Notices that three lawsuits were settled — with Ingram's parents and aunt, Finn's wife and daughter, and East Palo Alto residents Ervin and Pinkie Hudleton — were filed Sept. 4-10.
Settlement details have not been released.
Two other suits — by East Palo Alto residents Lisa Jones and Jose Cortez-Herrera — have not been settled, according to court records. Jones' lawsuit was filed in Santa Clara County Superior Court.
Bourn was a senior engineer from Santa Clara; Finn a senior manager from East Palo Alto; and Ingram an engineer who lived in Palo Alto. The trio had just taken off from the Palo Alto Airport en route to Hawthorne, Calif., for a business meeting at one of Tesla's facilities.
Air-traffic-control tapes indicated Bourn took off in heavy fog.
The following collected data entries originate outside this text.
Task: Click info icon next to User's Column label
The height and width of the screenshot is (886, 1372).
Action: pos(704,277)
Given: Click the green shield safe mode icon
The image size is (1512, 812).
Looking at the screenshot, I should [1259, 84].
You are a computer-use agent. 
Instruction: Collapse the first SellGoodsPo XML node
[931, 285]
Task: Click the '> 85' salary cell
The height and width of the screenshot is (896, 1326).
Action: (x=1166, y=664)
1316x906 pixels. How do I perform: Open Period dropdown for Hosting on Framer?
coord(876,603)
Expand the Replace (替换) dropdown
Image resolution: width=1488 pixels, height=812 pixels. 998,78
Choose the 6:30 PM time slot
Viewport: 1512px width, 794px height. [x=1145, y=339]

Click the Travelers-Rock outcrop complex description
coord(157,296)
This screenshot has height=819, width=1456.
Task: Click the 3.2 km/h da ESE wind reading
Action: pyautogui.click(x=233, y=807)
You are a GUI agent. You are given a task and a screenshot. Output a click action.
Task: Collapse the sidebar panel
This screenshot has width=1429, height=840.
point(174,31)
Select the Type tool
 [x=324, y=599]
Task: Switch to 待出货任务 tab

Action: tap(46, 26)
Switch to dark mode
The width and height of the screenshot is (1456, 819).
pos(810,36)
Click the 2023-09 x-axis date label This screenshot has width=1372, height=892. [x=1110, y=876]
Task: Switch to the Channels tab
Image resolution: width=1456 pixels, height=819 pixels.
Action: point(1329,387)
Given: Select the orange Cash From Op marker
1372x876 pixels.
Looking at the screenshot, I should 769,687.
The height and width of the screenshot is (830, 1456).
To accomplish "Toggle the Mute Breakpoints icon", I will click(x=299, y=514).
An air-traffic controller had warned Bourn that he could not be cleared for takeoff due to the limited visibility and that flying would be at his own risk. Bourn said he understood.
Within minutes after takeoff, the plane hit the Pacific Gas & Electric tower and power lines a half-mile northwest of the airport runway. Parts of the aircraft then crashed into Jones' day care center and home, the Hudletons' carport and car, and the garage of an adjacent home. The fuselage ricocheted off a retaining wall in front of the Cortez-Herrera house and exploded in flames, singeing the home and causing smoke damage, family members said after the crash.
Investigators ruled out mechanical failure as the cause of the crash. Pilot error was the probable cause, the National Transportation Safety Board (NTSB) determined in November 2011.
On Aug. 17, 2010, the Ingrams sued Bourn's estate and his Santa Clara company, Air Unique. The court combined their suit with the Hudletons' and that of Finn's wife, Sherina Yuk Chan. The three lawsuits alleged negligence on Bourn's part for willingly taking off in the unsafe conditions and because he did not follow his flight plan. At the time of the crash, visibility was less than 1/8 mile, according to the NTSB investigation.
Bourn was supposed to make "a right turn to a heading of 060 degrees within 1 mile of the airport." Instead, radar data showed the plane turned 45 degrees to the left after takeoff.
In July, Bourn's estate filed a summary-judgment motion to dismiss the lawsuit, asserting that — because Finn, Ingram and Bourn were on a business trip — their deaths were covered by Tesla's workers' compensation.
The estate lawyers argued that a claim of negligence is barred because the California Worker's Compensation Act provides workers' compensation as the exclusive remedy for injuries or death to coworkers. Zurich North America, which was handling workers' compensation for Tesla, had already determined that compensation would be made, but as of March 3 it had been "delaying death benefits pending the result of its dependency investigation," according to court documents.
The summary-judgment motion was to be heard on Sept. 27. A 10-day trial was scheduled for Nov. 19. Instead, notice of settlement and a request for case dismissals were filed for the Ingrams, Chan and the Hudletons. A final hearing to show cause for the dismissal is scheduled for Jan. 8, 2013.
The plaintiffs, their attorneys and defense attorneys for Bourn's estate did not return calls for comment.